I had a good conversation with an ISV yesterday who makes a popular MPI-based simulation application. One of the things I like to do in these kinds of conversations is ask the ISV engineers two questions:
- What new features do you want from the MPI implementations that you use?
- What new features or changes do you want from the MPI API itself?
You know — talk to the actual users of MPI and see what they want, both from an implementation perspective and from a standards perspective. Shocking!
One of the big items that came out of our discussion was a desire for better fault tolerance and/or resilience in MPI applications.
To be fair: fault tolerance is a big topic, and full of both difficult and contentious issues. But the big point that they wanted was actually surprisingly simple in concept:
When an MPI process fails (for whatever reason), guarantee that all other MPI processes that are stuck in blocking MPI API calls involving the dead process return with some kind of reasonable error code.
They didn’t care too much about continuing MPI after that — they just wanted to know that an error occurred so that they could save some state to stable storage, perhaps print a helpful error message for the end user, or otherwise clean up after the run. This is a considerably smaller goal than other fault tolerance efforts (e.g., to be able to continue an MPI job after a failure).
So let’s talk about fault detection.
It’s usually easy enough for an MPI implementation to figure out when the remote peer in a blocking send/receive operation has failed. Especially when the MPI is using some form of reliable network communication, because the networking layer will tell the MPI implementation when it can no longer reach a peer.

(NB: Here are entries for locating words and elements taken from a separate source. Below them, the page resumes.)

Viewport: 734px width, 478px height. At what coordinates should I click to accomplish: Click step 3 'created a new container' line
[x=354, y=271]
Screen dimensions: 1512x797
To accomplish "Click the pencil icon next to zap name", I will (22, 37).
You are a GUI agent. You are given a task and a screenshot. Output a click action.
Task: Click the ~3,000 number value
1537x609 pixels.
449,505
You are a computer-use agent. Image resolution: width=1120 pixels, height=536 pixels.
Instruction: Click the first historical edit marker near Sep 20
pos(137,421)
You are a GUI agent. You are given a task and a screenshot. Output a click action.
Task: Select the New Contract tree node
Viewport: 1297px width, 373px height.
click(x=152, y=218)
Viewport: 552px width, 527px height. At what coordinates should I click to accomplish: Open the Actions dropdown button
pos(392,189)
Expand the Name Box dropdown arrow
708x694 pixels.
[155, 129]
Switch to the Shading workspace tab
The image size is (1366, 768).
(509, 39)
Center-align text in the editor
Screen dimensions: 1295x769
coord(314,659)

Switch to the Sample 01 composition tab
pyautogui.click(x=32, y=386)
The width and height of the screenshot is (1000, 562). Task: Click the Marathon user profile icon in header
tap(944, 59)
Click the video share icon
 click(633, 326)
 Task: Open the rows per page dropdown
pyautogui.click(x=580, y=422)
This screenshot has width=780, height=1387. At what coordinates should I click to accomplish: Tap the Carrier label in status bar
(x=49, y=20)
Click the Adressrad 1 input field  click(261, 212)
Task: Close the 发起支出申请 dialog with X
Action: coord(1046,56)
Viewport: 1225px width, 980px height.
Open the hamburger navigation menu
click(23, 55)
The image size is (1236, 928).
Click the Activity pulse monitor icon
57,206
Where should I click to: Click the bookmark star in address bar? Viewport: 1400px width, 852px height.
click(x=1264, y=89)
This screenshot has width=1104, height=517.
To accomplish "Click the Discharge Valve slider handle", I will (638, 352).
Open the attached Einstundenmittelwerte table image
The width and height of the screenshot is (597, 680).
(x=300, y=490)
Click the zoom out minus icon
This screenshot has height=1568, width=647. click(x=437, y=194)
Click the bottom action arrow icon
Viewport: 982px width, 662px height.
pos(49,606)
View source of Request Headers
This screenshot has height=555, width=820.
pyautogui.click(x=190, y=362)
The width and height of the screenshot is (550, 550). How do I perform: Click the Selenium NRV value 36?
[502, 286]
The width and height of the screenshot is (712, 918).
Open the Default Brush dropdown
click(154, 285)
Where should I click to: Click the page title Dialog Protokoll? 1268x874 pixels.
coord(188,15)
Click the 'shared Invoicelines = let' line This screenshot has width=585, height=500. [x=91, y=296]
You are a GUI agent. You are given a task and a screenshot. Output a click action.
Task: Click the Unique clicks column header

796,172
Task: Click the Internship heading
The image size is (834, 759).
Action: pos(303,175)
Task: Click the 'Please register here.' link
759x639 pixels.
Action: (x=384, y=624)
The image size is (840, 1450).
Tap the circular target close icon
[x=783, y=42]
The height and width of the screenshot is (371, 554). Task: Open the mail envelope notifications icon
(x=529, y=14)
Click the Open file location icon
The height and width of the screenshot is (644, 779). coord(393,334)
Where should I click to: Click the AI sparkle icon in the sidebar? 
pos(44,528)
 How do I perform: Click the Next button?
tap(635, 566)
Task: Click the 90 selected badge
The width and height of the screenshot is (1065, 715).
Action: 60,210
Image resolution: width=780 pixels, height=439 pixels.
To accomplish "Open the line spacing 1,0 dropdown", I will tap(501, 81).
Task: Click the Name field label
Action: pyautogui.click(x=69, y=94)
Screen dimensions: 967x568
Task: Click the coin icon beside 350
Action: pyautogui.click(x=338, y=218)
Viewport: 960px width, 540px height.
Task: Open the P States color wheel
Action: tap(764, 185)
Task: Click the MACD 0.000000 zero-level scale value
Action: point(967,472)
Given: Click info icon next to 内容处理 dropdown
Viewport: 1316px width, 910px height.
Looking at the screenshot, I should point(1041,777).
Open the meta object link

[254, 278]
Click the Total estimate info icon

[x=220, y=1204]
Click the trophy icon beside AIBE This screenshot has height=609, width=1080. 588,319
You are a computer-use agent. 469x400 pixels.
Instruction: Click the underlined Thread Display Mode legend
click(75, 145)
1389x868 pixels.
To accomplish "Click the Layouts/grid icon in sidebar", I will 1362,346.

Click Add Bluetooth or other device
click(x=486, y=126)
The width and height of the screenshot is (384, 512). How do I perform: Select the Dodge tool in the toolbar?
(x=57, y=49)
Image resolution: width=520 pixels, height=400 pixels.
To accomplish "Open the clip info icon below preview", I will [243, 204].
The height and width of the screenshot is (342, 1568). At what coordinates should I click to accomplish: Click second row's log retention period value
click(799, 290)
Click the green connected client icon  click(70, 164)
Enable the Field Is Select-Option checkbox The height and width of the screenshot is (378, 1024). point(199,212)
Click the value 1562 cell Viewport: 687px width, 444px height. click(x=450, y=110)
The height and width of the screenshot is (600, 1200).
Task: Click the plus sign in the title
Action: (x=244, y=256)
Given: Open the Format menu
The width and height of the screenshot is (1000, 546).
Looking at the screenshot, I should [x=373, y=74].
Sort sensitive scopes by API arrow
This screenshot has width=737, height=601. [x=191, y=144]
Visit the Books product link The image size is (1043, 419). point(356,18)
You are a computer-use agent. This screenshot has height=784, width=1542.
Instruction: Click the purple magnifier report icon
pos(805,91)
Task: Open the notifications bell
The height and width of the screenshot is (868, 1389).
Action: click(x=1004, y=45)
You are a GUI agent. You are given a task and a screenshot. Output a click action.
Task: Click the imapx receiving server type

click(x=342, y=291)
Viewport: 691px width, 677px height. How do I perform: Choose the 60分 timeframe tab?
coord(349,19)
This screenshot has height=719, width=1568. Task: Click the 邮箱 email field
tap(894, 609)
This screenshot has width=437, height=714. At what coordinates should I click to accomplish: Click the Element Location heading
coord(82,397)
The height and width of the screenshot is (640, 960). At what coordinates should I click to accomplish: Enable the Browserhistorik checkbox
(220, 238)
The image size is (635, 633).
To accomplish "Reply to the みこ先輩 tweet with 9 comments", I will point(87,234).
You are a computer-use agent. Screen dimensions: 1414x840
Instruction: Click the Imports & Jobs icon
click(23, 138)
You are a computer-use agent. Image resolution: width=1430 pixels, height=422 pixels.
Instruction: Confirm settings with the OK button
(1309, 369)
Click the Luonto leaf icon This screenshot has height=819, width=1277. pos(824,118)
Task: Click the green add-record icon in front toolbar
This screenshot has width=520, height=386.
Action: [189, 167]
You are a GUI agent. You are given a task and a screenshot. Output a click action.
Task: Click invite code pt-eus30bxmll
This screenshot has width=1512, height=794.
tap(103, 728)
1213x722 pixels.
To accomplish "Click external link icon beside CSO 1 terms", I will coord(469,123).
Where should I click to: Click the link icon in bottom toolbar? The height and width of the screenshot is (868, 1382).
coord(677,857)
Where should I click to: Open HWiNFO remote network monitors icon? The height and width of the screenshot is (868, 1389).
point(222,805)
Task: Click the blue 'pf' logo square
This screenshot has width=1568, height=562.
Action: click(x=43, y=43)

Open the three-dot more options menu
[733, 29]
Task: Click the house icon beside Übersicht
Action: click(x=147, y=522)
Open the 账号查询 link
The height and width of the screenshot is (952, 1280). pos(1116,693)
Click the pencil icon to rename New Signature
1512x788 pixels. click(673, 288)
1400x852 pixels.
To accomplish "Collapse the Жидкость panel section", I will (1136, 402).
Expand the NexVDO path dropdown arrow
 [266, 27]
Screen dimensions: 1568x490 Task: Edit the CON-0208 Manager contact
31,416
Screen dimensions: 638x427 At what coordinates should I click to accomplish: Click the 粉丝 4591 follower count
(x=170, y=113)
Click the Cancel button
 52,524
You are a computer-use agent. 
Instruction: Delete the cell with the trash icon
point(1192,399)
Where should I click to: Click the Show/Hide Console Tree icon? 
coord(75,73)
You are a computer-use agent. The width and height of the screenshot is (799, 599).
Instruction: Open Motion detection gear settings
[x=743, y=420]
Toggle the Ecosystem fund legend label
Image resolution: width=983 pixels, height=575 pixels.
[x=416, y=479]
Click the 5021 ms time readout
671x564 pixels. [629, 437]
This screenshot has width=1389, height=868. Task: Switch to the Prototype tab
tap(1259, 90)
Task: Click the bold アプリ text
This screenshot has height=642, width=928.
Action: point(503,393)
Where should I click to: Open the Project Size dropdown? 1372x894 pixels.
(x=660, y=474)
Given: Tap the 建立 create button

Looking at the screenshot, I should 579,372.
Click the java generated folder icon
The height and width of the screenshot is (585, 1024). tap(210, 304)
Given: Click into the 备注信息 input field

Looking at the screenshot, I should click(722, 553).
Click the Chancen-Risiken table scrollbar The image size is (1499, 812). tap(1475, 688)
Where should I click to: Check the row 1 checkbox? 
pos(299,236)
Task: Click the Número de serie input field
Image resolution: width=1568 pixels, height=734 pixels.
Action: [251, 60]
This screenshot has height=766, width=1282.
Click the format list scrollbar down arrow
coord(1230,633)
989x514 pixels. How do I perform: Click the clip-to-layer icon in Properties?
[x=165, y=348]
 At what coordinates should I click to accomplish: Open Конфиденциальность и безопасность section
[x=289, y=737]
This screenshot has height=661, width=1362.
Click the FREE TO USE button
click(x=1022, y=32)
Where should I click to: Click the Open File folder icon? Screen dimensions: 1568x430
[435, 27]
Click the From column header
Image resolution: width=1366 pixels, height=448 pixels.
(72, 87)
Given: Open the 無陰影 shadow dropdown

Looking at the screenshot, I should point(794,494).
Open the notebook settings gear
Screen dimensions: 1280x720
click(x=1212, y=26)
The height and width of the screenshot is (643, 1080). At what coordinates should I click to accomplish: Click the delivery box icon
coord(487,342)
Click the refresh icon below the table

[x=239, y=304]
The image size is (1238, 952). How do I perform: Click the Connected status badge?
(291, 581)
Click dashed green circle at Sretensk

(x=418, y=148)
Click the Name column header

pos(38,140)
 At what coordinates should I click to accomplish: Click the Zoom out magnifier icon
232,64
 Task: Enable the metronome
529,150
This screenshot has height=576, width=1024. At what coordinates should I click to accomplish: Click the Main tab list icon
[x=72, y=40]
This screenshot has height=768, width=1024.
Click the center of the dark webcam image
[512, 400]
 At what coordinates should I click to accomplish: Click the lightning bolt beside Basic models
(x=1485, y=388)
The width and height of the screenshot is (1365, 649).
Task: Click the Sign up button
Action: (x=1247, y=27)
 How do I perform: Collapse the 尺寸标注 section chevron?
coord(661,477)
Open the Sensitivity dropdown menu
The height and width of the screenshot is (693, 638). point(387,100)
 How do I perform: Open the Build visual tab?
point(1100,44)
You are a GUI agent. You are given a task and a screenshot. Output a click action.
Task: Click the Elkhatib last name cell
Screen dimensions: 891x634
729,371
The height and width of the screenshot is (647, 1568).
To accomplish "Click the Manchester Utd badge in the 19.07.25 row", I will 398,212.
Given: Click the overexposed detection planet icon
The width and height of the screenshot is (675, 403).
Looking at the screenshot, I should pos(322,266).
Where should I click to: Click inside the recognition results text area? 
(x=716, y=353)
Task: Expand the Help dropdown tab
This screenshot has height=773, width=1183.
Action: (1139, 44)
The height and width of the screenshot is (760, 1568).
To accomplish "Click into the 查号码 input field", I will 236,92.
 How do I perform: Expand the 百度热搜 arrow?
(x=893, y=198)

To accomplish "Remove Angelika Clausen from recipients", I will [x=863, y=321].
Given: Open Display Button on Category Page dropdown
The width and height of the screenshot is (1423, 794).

…but not always. Consider:
- Perhaps the network has totally failed between the two peers, such that not even negative acknowledgements (NAKs) can flow between them (i.e., one process can’t tell the other that it has failed). Put differently: in the steady state of an MPI job, silence between peers rarely means process failure.
- Perhaps the MPI implementation is using unreliable data transports (e.g., UDP or other unreliable datagrams). Losses are then both common and expected — meaning that NAKs can get corrupted or lost.
- The remote peer may not be in the MPI library, or otherwise may not be actively sending traffic to the local peer (e.g., the remote peer may not have posted the matching send or receive yet). Again: silence may not mean failure.
Many of these kinds of issues can be resolved in an “out of band” control network — e.g., the run-time system can monitor the individual processes in an MPI job, and can signal its peers in the event of an unexpected death. …but there are scalability issues with this kind of approach, too. Let’s not forget prior blog entries where I have discussed scalability challenges in MPI/HPC runtime systems.
The situation gets even more complex if there are non-blocking communications ongoing involving many peers, some of whom may have failed.
And it gets further complexified (I just made up that word; deal with it) when your processes fail partway through collective, dynamic process, or one-sided operations. Hardware support (potentially from the network) may be required to handle such failure detection efficiently. Or, put differently: we do not want to penalize the performance of the far-more-common case of success by adding a lot of invasive and potentially performance-costing infrastructure to check for failure during MPI operations.
I should note that a flavor of this kind of failure detection is currently included in the MPI Forum Fault Tolerance Working Group’s (FTWG) proposal for MPI-4 (in addition to other FT-related provisions). This is quite promising.
But there’s still much discussion that must occur; other users want more than “simple” failure detection, for example — they want some kind of recovery (different models of which are under hot debate).
What kinds of failure detection and/or recovery would you find useful in your application?